• _What is expected_
Pictures are to be dropped, and only the lines from the one containing "This screenshot has height=891, width=772." through the end of the data below are to be reproduced as written.

START Provided data

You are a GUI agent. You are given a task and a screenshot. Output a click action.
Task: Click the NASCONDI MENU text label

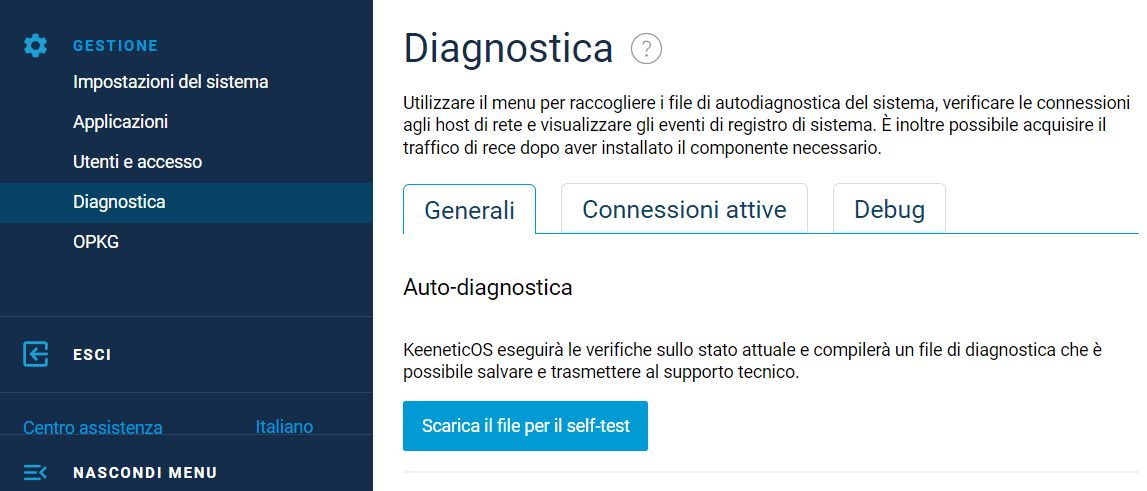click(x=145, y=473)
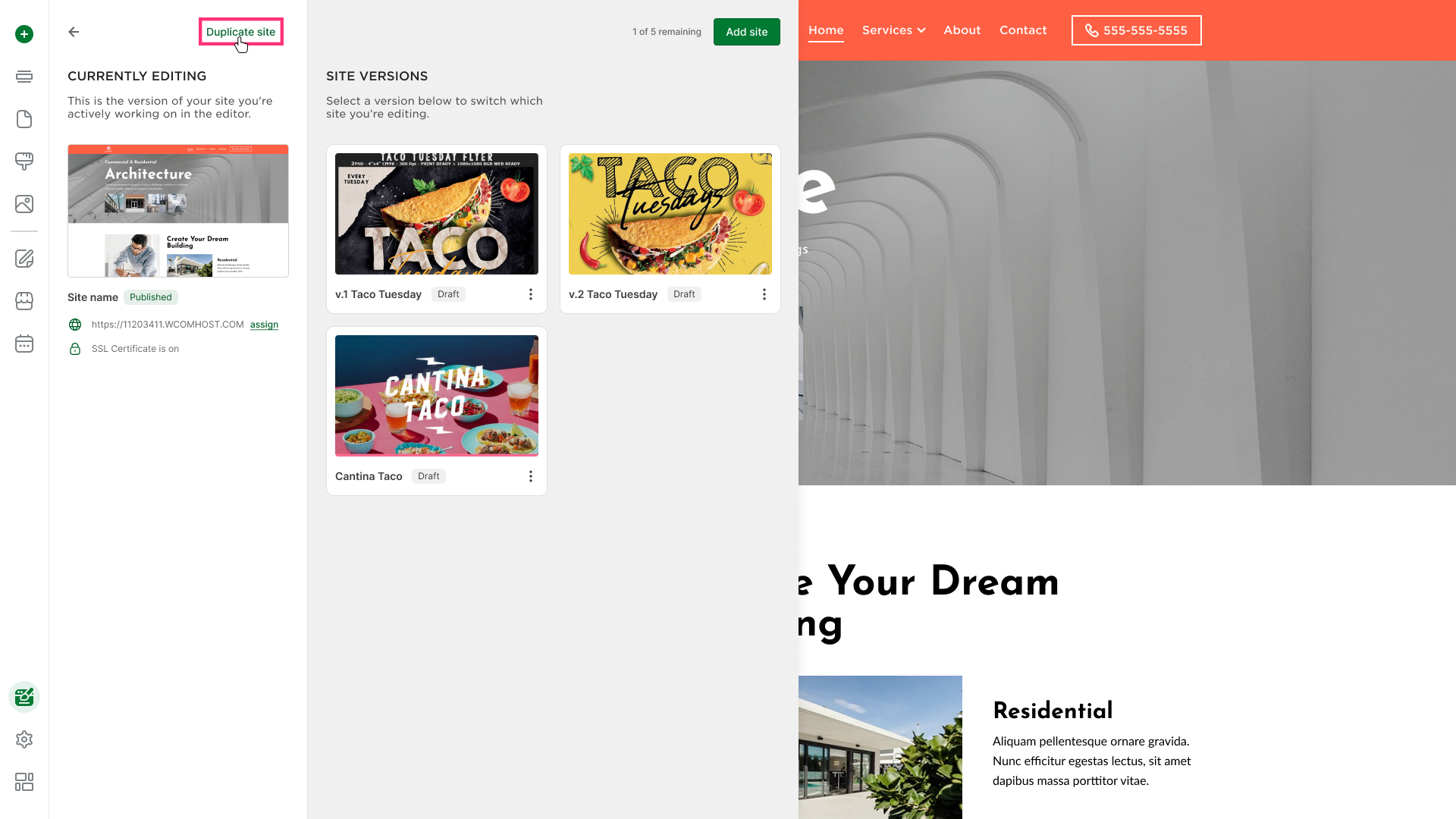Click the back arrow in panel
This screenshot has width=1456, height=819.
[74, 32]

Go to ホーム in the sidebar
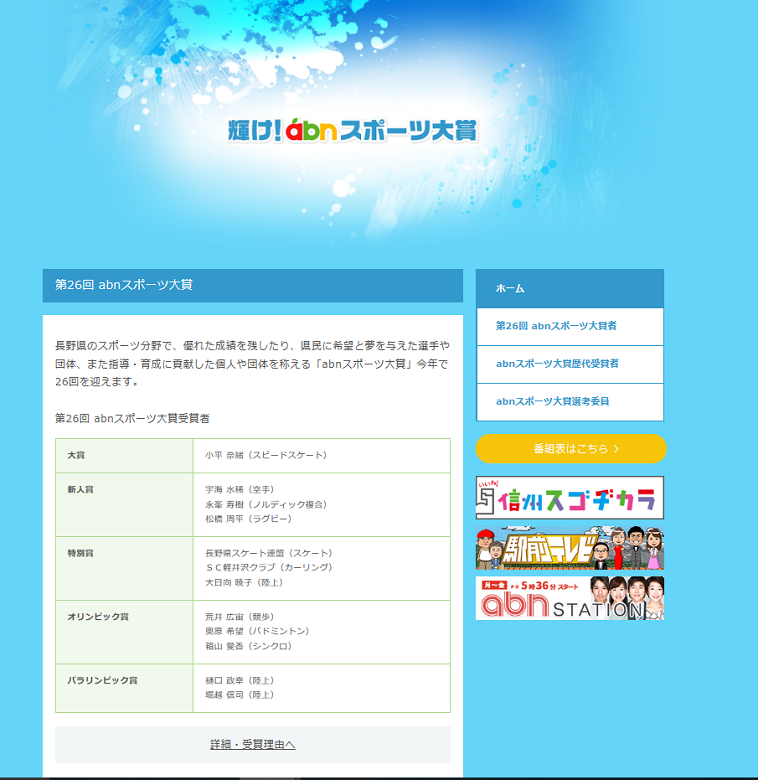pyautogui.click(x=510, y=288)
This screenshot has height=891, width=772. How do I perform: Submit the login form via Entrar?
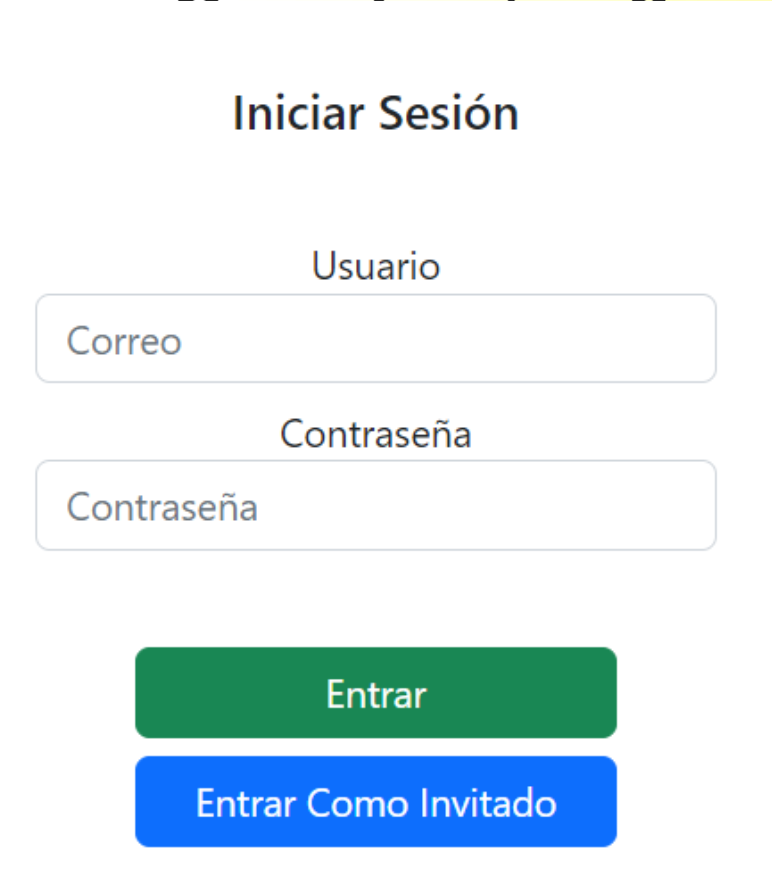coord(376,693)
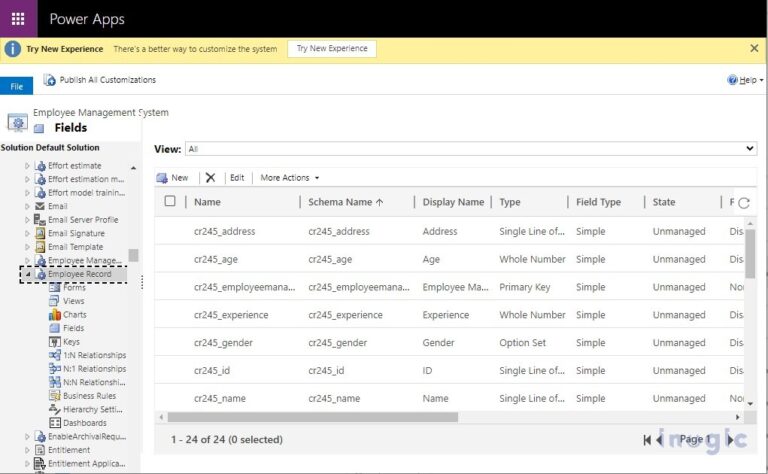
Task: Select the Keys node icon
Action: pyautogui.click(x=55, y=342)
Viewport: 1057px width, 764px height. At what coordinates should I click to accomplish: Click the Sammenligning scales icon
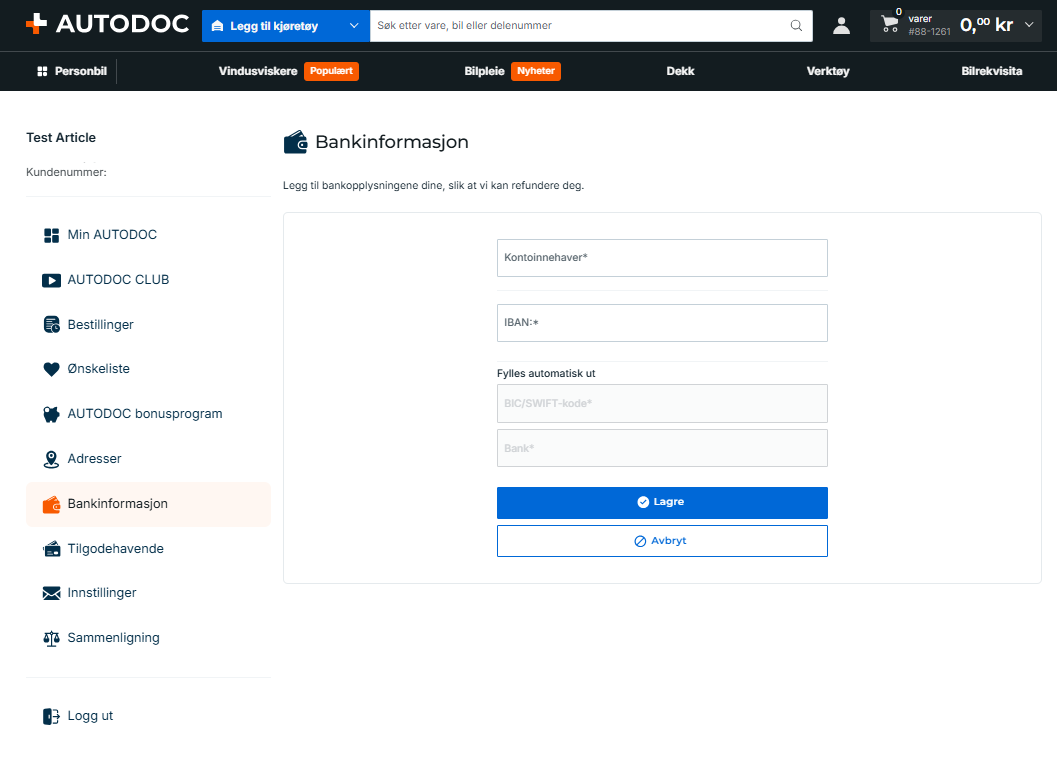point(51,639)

END Provided data

• _Solution to the exercise_
This screenshot has height=891, width=772. How do I perform: Submit the login form via Entrar?
coord(376,693)
Task: Select the Keys node icon
Action: pyautogui.click(x=55, y=342)
Viewport: 1057px width, 764px height. At what coordinates should I click to accomplish: Click the Sammenligning scales icon
point(51,639)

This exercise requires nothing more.